Without any pictures, copy the records below once more, exactly as they are.

========

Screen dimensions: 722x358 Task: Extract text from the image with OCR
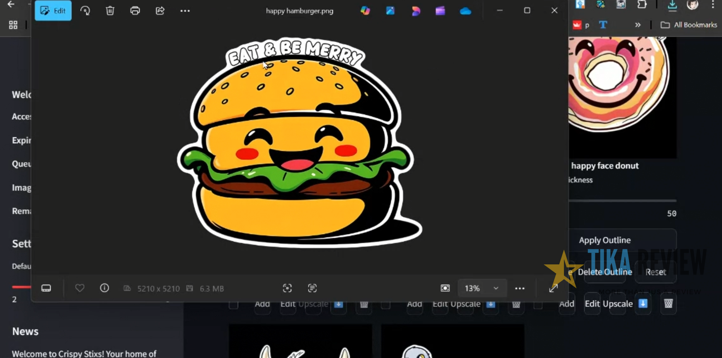[x=312, y=288]
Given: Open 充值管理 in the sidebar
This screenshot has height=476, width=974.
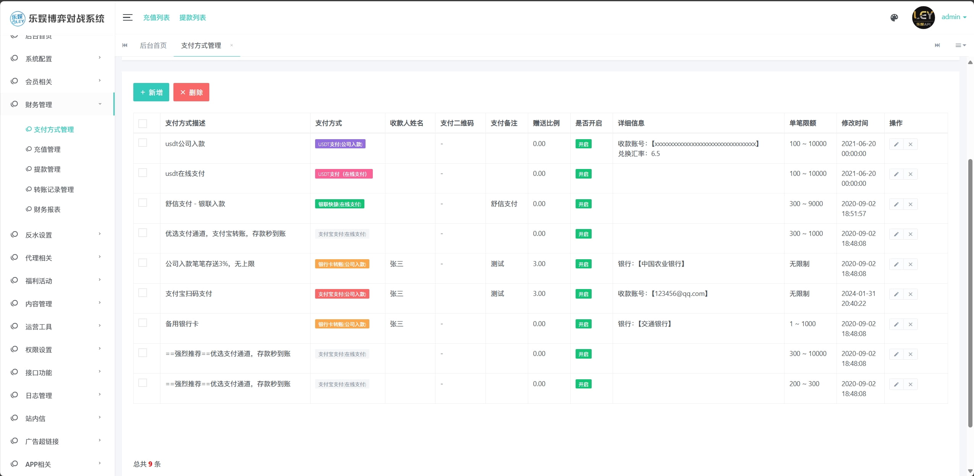Looking at the screenshot, I should (x=47, y=149).
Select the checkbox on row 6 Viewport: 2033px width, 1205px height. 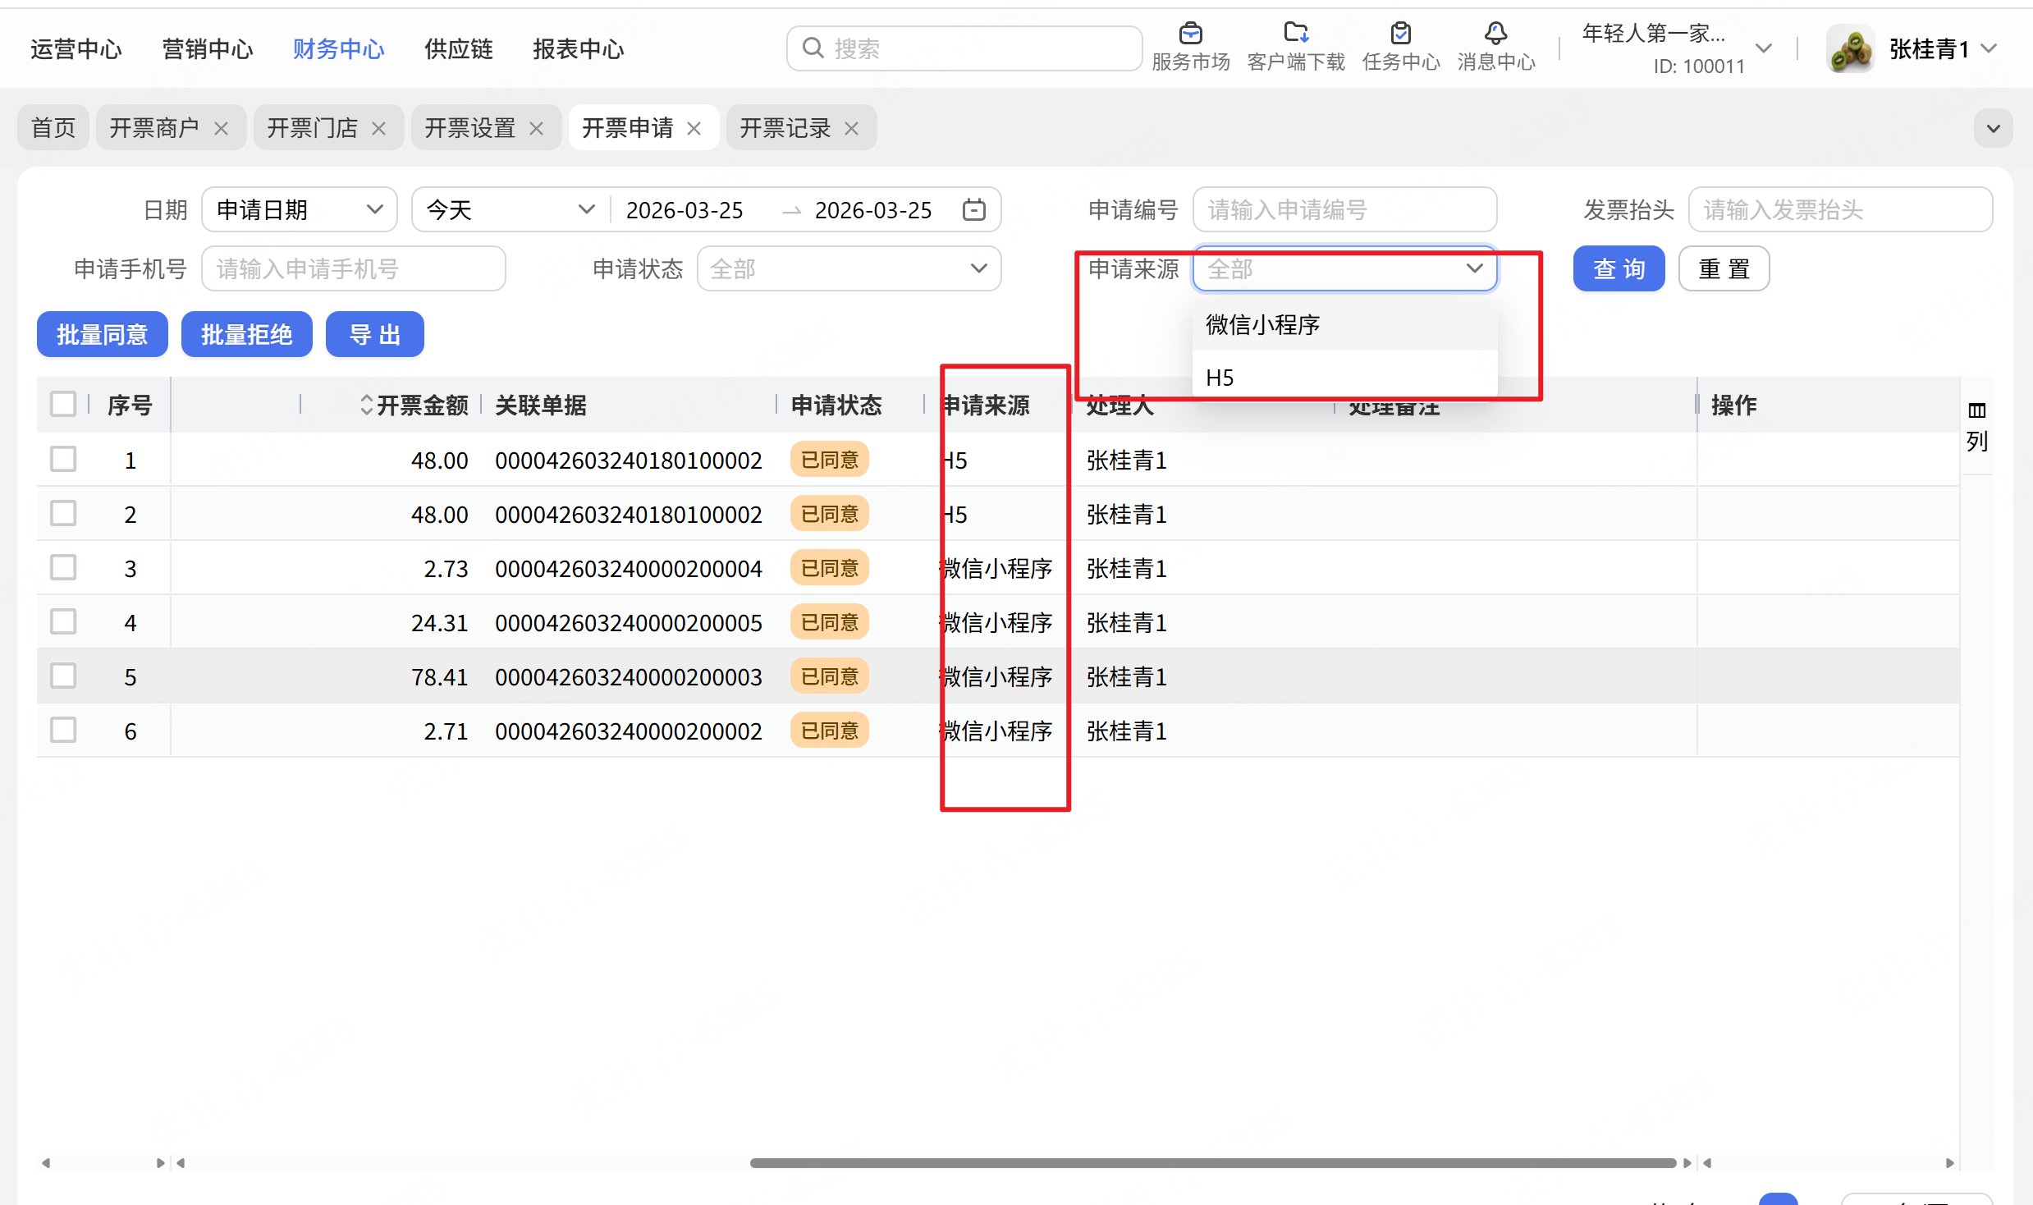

========

Answer to the exercise:
Screen dimensions: 722x358 Task: Extract text from the image with OCR
[x=312, y=288]
Given: Open 充值管理 in the sidebar
This screenshot has height=476, width=974.
Looking at the screenshot, I should (x=47, y=149).
Select the checkbox on row 6 Viewport: 2033px width, 1205px height. 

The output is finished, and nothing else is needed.